The truth was that I really didn’t give a damn about John Parker’s computer genius, but there was no way I could get out of it. We were all partners, now. I looked John over carefully. From his pepper and salt crew cut to his even features and firm mouth, he still came across as an eager junior executive about to make a presentation to the board of directors.

“Okay, but try not to make it too technical. One goddamned course doesn’t make me a computer genius.”

“You know something, Pete,” Parker said, standing up and moving toward the stairway, “the beauty is that it isn’t really technical. It’s military. It’s about finding a weakness and exploiting it.”

EIGHTEEN

M
ORASSO WAS IN THE
living room of the upstairs apartment. He was sitting in a recliner, watching Popeye kick the crap out of his archenemy, Bluto. As we passed, he turned toward us. His eyes were empty.
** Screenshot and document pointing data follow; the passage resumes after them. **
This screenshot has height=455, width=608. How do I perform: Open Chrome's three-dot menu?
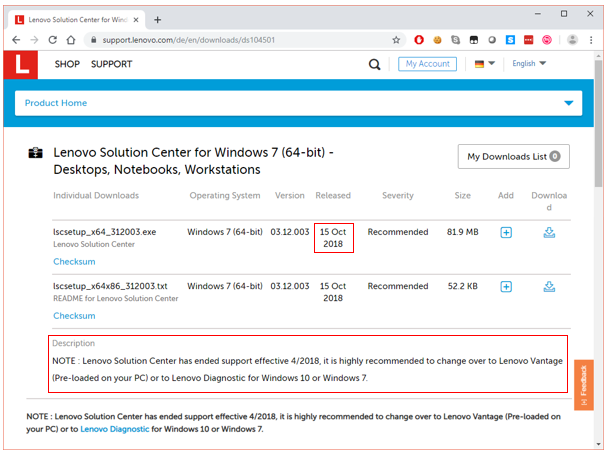coord(594,40)
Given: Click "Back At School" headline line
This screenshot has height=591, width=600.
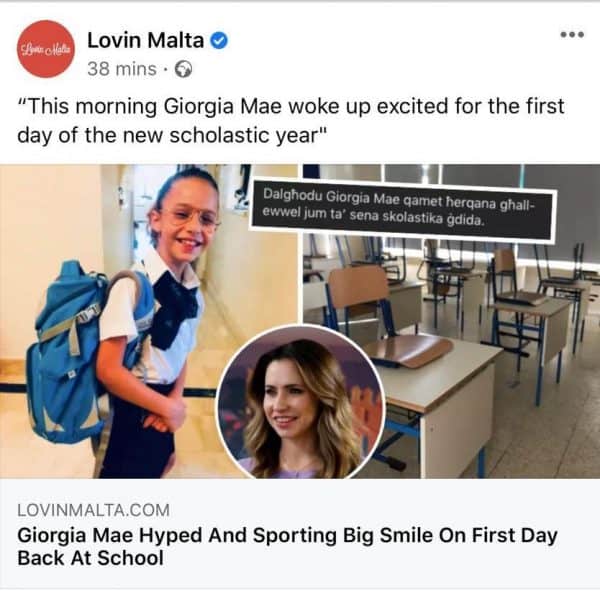Looking at the screenshot, I should (90, 558).
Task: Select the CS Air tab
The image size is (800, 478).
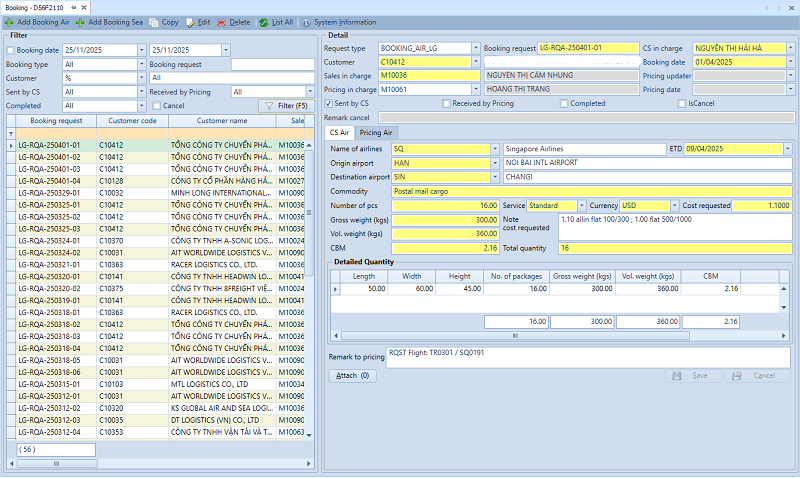Action: click(339, 132)
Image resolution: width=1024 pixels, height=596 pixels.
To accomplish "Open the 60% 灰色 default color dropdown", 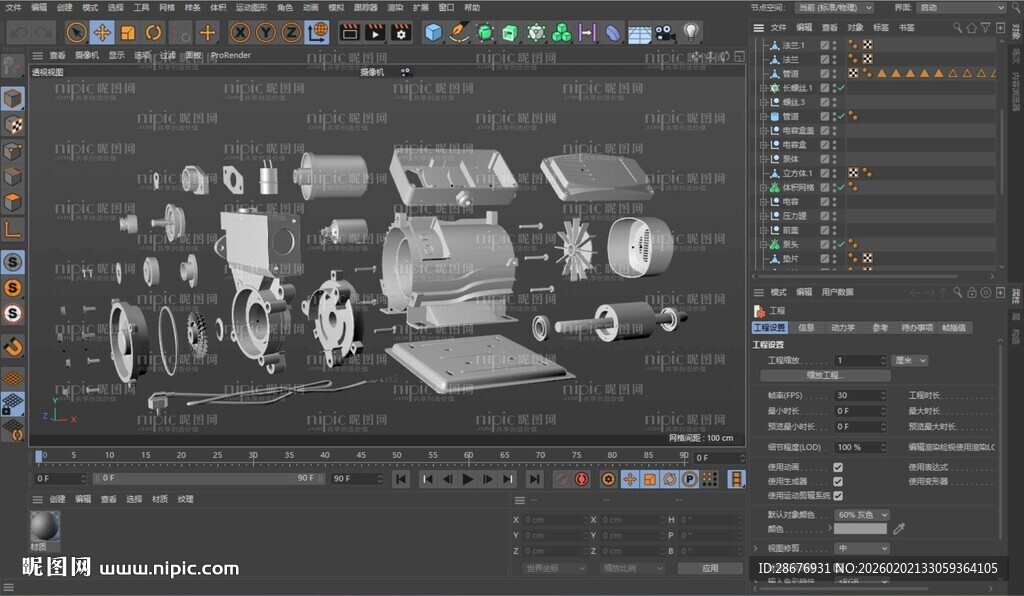I will 862,515.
“Pete,” he said. “I didn’t mean nothin’ before. I was like fuckin’ shocked when I seen ya face. Nobody told me you was comin’.”

What Tony wanted was more dope and he knew I was the only conceivable source. That’s why he was apologizing for getting his ass kicked.

“We had a lot of trouble between us when we were inside,” I said, “but now we have to put it behind us. The job comes first, right?” I watched his head bob eagerly. “The thing that’s good for you is that I gotta go back where I’m livin’ every night. If I don’t show up, this motherfucker of a P.O.’s gonna violate me. Now it just happens that my official place of residence is in the middle of a heavy dope neighborhood. As long as you don’t fuck up and get Eddie pissed off, I’ll take care of you.”

He grinned happily, then leaned over and threw up into a wastebasket. I shook my head in disgust. This was everything I wanted to avoid when I left Cortlandt. I could feel the anger starting to rise. If I let it go, it would own me.

Parker led me into the master bedroom. Aside from a small bed in the corner, it was filled with equipment. I recognized the computer, of course, but the rest of it meant no more to me than a pile of scrap metal.

“Something, isn’t it?” Parker asked. “One thing, Eddie didn’t cheap out.” He turned on the computer and waited for it to load. “No disrespect, Pete, but I gotta ask you to turn around. I don’t want you to see the access code. The others, Eddie and Avi, they wouldn’t know what to do with it, but you have enough knowledge to put it together. Especially with what I’m going to tell you about it.”

I turned without comment. Parker was playing it smart, smarter than I gave him credit for. If he was the only one who could access the computer, Eddie would have to make sure he stayed in one piece. That was another reason why Eddie had been so happy to hear from me.

“Okay, turn around and take a seat. This is going to be a long story.”

“Gee, and I was plannin’ to attend the opera.”

“Don’t be a wise guy.”

“That’s what
she
said.”

He answered by turning to the computer and pounding out a series of instructions punctuated by the inevitable beeps and boops. The cursor danced under his fingers for a moment, then the computer shouted, “Shut up and sit down, please!”

“Damn,” I said, taking the requested seat, “that thing talks like a human.”